RESPOSTA À SEGUNDA. — Cristo é uma fonte de bens para os homens, que sobretudo obtemos pela fé e pela humildade. E ele nos ensinou fortemente essas virtudes, não começando a ensinar senão depois que saiu da puerícia e da adolescência e atingiu a idade perfeita. Ensinou-nos a fé, tornando evidente por meio dela a verdade da sua natureza humana; pois, essa verdade se mostra no desenvolvimento do seu corpo, relativamente aos anos. E para que não se pudesse dizer que esse desenvolvimento era fantástico, não quis manifestar a sua sabedoria e a sua virtude senão quando atingiu a idade do seu pleno desenvolvimento. Ensinou-nos ainda a humildade, a fim de que ninguém tenha a presunção de subir às honrar, antes da idade, nem a de assumir o ofício de ensinar.
RESPOSTA À TERCEIRA. — Cristo foi proposto como exemplo para todos os homens. Por isso devia mostrar em si o que a lei comum exige de todos; donde o não ter ensinado senão quando atingiu a idade perfeita. Mas, como diz Gregório Nazianzeno, não é lei da Igreja o que raramente se dá, assim como uma andorinha não faz primavera. Embora a certos, por uma dispensa especial fosse concedido, por determinadas razões da sabedoria divina, o poder de governar ou de ensinar, antes de terem atingido a idade perfeita; talo que se deu com Salomão, Daniel e Jeremias.

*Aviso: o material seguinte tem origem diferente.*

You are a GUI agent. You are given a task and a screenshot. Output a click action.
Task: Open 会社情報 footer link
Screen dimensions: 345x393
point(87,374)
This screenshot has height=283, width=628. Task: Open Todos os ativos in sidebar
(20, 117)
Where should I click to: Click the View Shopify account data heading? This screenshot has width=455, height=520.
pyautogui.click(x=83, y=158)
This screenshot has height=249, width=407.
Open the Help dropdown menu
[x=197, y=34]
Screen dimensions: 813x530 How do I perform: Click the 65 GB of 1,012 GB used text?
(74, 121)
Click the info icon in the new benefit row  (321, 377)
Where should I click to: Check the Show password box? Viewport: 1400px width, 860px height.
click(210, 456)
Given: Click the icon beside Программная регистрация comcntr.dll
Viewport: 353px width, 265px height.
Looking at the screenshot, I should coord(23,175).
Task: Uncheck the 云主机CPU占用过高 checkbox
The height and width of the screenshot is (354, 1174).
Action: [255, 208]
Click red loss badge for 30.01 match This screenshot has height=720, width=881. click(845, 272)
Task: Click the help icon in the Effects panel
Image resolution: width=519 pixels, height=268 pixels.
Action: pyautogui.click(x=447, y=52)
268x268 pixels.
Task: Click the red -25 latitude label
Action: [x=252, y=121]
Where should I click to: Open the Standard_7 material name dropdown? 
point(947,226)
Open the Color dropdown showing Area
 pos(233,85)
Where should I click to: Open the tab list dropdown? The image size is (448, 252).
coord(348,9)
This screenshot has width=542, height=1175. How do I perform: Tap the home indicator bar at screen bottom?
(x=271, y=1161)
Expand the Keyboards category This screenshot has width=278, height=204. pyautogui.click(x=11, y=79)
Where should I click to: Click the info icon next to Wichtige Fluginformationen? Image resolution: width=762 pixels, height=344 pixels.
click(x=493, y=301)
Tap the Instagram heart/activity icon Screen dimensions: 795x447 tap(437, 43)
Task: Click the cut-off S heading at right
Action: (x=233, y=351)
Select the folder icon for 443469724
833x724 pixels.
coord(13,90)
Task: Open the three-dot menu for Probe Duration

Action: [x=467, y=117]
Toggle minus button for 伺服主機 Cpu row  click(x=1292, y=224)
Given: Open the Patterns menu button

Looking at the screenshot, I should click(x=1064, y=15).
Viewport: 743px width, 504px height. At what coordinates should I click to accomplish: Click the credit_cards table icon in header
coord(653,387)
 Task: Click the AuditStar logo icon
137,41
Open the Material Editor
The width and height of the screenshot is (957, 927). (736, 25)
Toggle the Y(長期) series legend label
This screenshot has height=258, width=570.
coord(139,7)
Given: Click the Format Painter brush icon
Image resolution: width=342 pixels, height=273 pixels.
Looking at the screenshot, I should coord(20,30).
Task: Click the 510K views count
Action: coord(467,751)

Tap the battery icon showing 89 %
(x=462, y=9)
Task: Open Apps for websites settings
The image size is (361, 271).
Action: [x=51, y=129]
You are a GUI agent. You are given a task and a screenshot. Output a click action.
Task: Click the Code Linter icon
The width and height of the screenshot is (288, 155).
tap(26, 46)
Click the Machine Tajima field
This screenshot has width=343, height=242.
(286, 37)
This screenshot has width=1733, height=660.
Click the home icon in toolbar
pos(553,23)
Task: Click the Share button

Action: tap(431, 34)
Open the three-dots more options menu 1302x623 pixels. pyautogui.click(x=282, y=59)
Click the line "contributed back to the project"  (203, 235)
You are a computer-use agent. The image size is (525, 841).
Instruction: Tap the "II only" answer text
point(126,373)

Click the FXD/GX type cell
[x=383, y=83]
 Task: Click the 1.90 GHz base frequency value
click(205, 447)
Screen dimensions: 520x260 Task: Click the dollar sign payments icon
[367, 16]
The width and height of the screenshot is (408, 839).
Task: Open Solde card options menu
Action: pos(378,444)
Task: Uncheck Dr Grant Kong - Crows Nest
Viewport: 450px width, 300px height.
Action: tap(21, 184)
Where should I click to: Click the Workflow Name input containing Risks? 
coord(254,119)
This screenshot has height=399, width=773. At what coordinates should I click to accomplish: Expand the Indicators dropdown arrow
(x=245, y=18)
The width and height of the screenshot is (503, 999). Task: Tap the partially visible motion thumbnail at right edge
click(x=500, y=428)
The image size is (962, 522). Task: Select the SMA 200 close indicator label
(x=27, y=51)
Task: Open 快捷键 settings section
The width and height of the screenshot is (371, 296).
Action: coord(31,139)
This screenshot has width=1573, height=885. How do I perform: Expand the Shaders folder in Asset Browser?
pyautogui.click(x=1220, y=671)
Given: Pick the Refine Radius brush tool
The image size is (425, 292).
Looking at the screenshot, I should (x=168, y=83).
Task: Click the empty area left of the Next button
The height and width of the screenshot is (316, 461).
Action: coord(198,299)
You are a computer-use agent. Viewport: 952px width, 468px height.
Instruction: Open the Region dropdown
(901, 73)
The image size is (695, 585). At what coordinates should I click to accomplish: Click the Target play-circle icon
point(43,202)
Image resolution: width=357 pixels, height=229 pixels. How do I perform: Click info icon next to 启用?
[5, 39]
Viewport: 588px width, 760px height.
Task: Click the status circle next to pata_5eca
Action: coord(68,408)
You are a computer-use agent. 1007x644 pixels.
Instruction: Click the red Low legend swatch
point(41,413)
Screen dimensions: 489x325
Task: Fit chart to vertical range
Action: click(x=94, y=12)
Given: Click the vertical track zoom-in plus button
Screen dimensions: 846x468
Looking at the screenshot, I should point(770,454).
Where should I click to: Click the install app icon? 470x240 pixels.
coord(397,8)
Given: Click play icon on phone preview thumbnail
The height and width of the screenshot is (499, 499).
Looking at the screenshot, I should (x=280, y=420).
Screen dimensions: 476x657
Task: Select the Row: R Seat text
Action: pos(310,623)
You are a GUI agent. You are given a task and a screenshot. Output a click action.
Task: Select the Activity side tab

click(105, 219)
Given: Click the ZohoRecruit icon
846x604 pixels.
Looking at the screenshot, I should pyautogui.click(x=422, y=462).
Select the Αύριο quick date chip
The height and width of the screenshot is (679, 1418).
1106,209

RESPOSTA À QUARTA. — Cristo nem foi o primeiro nem o último que devesse ser batizado por João. Porque, como diz Crisóstomo, Cristo
foi batizado para confirmar a pregação e o batismo de João, e para que recebesse o testemunho deste. Pois, não haveriam de crer no testemunho de João senão depois que muitos foram batizados por ele. Por isso não devia ter sido o primeiro que João batizasse. - Semelhantemente, nem o último. Porque, como Crisóstomo acrescenta no mesmo lugar, assim como a luz do sol não espera o ocaso da estrela da manhã, mas a precede para em breve obscurecê-la com o esplendor do seu lume, assim também Cristo não esperou que João terminasse o curso da sua vida, mas apareceu quando ainda ele ensinava e batizava.